A gas fitter has received a suspended prison sentence and curfew, and been ordered to carry out 300 hours of unpaid community work, after a pensioner suffered severe burns in a gas explosion at his home in Manchester.
Peter Smith, 66, was in a coma for three months following the blast, which happened when he turned on the gas hob on his cooker to make his lunch on 27 September 2011. The spark from the cooker ignited gas that had built up in his house on Brynorme Road in Crumpsall after leaking from a hole in a pipe.
On 29 November, gas fitter Christopher Laffin, 22, was prosecuted by the Health and Safety Executive (HSE) after an investigation found he had damaged live electrical wires while installing a new boiler at the terraced property earlier in the month. This caused a hole to burn through the gas pipe.
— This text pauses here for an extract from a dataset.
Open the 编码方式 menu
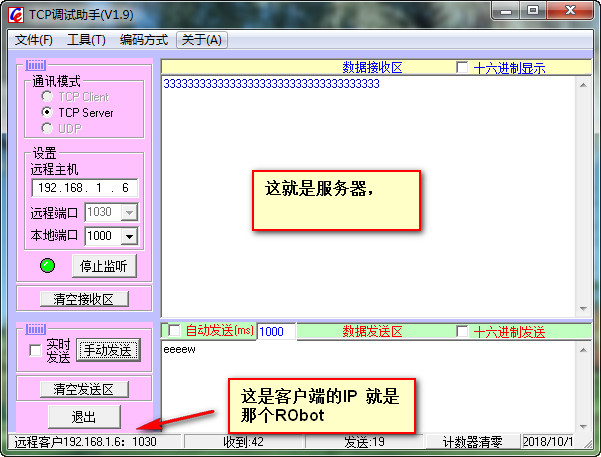Viewport: 601px width, 457px height. click(x=143, y=40)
Manchester Crown Court heard Mr Laffin – an employee at AWL Plumbing and Heating Ltd. – had burnt the cables while using a blow torch to solder together gas pipes that ran alongside them. He wrapped plastic tape around the cables instead of repairing them, despite them being badly charred.
The investigation found electrical arcing from one of the damaged cables had burnt through the tape and gradually burnt an oval hole in one of the gas pipes, just under a centimetre in diameter.
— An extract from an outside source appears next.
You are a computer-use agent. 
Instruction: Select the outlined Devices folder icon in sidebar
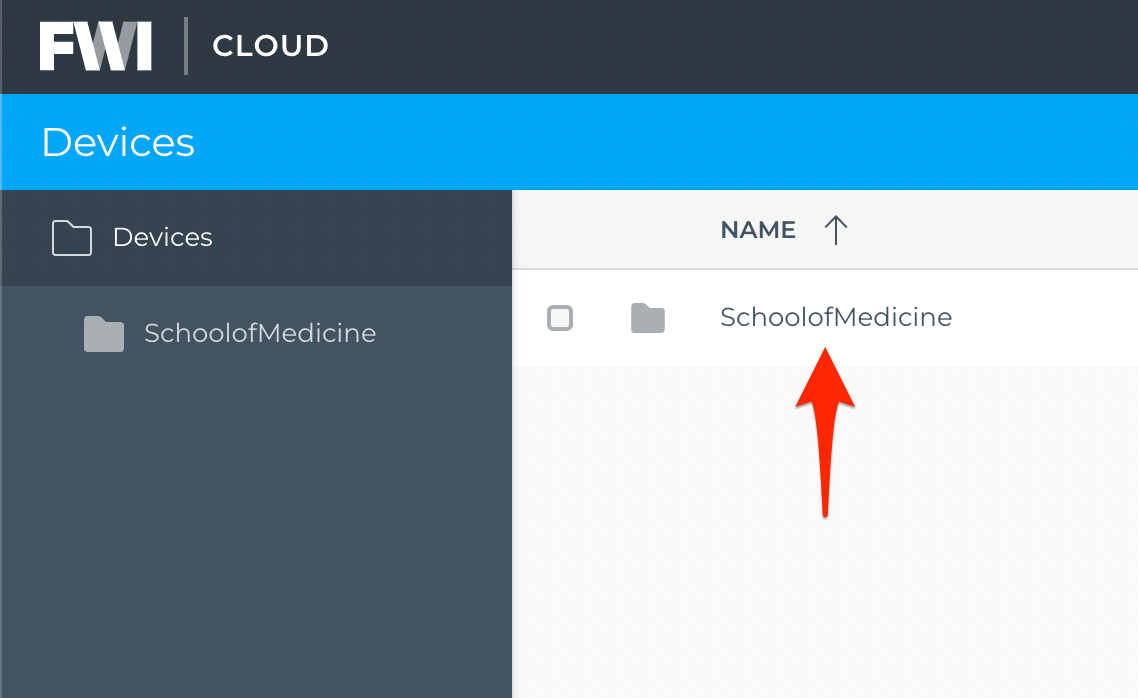point(72,238)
This was wide enough to allow gas to build up in Mr Smith’s home, but he did not notice it because he lacks a sense of smell.
Mr Smith was thrown to the floor in the explosion, and suffered burns to 58 per cent of his body. He was put in an induced coma in hospital to stabilise his condition, and didn’t regain consciousness until two days before Christmas.
His house was severely damaged, with walls and windows blown out and the conservatory completely destroyed. The court was told Mr Smith was lucky to survive.
Christopher Laffin, of Reston in Staveley, Cumbria, received a six month prison sentence, suspended for two years, which means he will be sent to prison if he commits another offence in the next two years.
He will also be subject to a curfew, requiring him to stay at home between 6pm and 6am on Fridays, Saturdays and Sundays for the next six months, and was ordered to carry out 300 hours of unpaid work in the community.
Mr Laffin was ordered to pay £1,000 in prosecution costs after pleading guilty to a breach of the Health and Safety at Work etc. Act 1974.